| Short task |
Recast everything from the line containing "Yhteystiedot (245, 13)" down to the last of the lines as a Markdown table with two columns, Number (the row number) and Content (the line). Leave out blank lines and pictures.

| Source material |
+---+

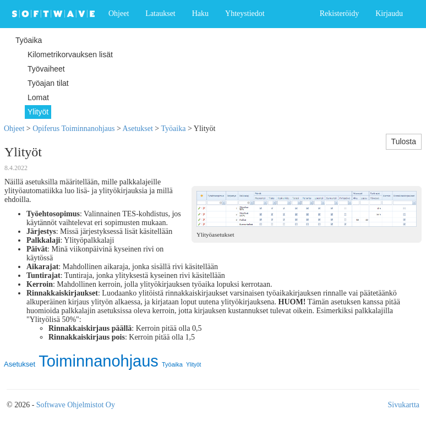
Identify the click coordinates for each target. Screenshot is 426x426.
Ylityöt (193, 365)
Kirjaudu (389, 13)
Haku (200, 13)
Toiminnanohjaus (99, 361)
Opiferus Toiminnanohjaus (73, 128)
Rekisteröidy (339, 13)
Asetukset (138, 128)
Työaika (173, 128)
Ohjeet (118, 13)
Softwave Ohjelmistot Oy (75, 405)
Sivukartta (403, 405)
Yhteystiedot (245, 13)
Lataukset (160, 13)
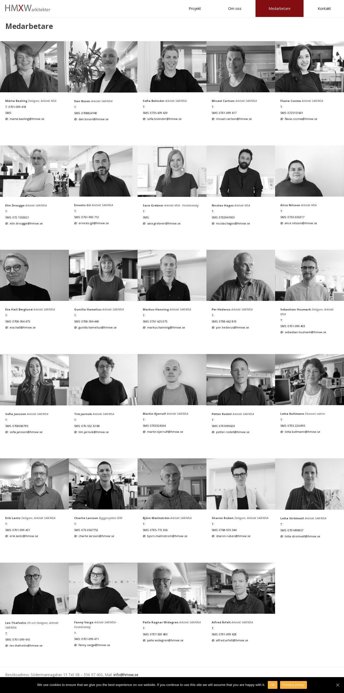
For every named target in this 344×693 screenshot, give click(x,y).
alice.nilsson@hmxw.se (301, 223)
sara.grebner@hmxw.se (164, 223)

+---+

| Reply to the task |
| Number | Content |
|---|---|
| 1 | Yhteystiedot (245, 13) |
| 2 | Lataukset (160, 13) |
| 3 | For every named target in this 344×693 screenshot, give click(x,y). |
| 4 | alice.nilsson@hmxw.se (301, 223) |
| 5 | sara.grebner@hmxw.se (164, 223) |